Collected data entries

________________________________________

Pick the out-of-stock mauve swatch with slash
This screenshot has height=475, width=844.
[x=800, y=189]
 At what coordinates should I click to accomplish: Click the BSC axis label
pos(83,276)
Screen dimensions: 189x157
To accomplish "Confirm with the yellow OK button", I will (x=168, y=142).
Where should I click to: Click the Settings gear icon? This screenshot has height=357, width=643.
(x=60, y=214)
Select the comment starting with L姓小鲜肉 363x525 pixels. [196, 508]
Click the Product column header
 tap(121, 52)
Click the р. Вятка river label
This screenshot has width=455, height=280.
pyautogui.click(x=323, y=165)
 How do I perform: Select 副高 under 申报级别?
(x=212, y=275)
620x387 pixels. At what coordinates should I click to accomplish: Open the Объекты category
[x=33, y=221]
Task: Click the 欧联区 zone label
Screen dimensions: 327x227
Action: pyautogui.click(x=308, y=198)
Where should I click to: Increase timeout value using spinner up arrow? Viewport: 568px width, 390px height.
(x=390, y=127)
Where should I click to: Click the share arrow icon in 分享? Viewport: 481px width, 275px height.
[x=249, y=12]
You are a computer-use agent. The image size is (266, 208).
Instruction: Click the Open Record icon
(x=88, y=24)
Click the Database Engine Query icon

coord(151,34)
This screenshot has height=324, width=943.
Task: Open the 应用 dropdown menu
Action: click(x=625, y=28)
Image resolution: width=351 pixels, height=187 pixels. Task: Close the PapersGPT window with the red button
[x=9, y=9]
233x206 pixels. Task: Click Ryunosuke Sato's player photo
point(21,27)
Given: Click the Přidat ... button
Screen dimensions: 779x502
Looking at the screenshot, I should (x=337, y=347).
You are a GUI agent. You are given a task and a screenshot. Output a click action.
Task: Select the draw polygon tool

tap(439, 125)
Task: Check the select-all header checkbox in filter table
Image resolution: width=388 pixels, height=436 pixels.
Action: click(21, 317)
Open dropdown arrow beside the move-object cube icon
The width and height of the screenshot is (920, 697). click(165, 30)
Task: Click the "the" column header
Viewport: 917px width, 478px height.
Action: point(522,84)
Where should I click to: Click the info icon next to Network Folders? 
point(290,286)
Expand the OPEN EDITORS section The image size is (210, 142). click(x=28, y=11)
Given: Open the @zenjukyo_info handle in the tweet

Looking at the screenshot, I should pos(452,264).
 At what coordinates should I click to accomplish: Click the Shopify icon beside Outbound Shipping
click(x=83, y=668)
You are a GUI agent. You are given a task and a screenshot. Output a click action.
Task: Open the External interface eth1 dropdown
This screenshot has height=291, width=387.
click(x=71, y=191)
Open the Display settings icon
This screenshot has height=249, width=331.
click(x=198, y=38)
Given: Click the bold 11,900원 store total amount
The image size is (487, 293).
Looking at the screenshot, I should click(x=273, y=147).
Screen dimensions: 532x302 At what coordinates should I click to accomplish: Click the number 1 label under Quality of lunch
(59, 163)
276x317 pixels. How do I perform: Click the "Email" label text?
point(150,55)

________________________________________

» **ACTIVITY**:
Where a line contains "Given: Click the bold", begin there and output each line through the end of the data above, exactly; give no other lines.

» **SOLUTION TO THE EXERCISE**:
Given: Click the bold 11,900원 store total amount
The image size is (487, 293).
Looking at the screenshot, I should click(x=273, y=147).
Screen dimensions: 532x302 At what coordinates should I click to accomplish: Click the number 1 label under Quality of lunch
(59, 163)
276x317 pixels. How do I perform: Click the "Email" label text?
point(150,55)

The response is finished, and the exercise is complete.